WORK ORDER: The answer must be an exact copy of the lines from the one containing "392x554 pixels. How" through the last line of the records, with no pictures.

____ PROVIDED DATA

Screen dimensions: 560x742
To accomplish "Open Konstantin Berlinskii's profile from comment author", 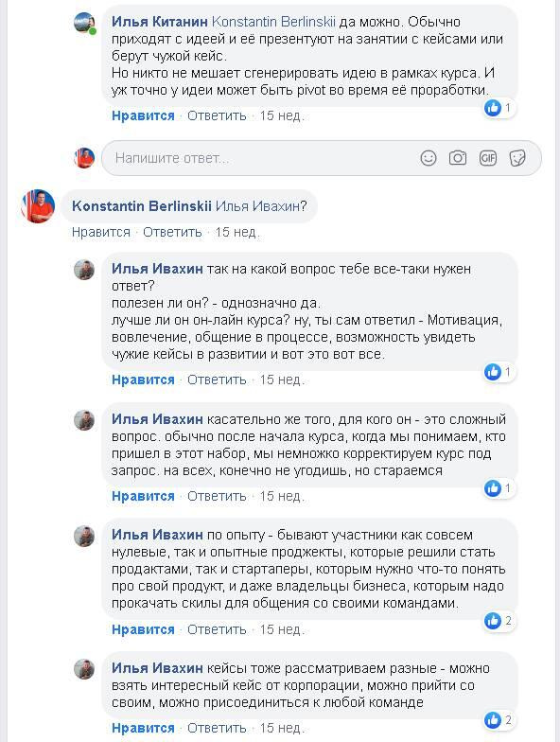I will pos(142,206).
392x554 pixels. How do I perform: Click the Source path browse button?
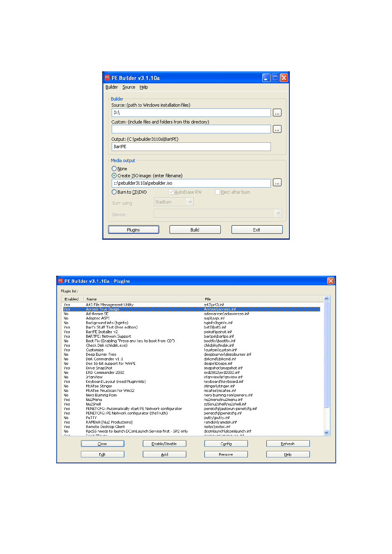277,113
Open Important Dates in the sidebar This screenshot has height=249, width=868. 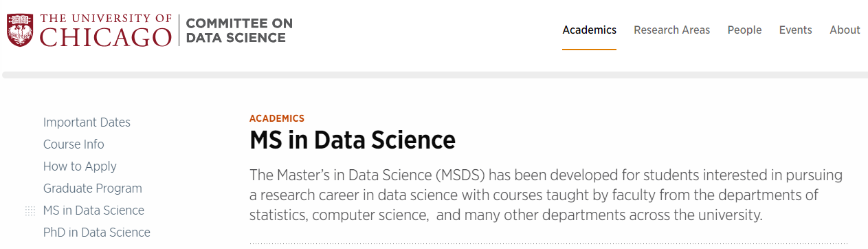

________

ANSWER:
392x554 pixels. How do I perform: Click the Source path browse button?
277,113
Open Important Dates in the sidebar This screenshot has height=249, width=868. 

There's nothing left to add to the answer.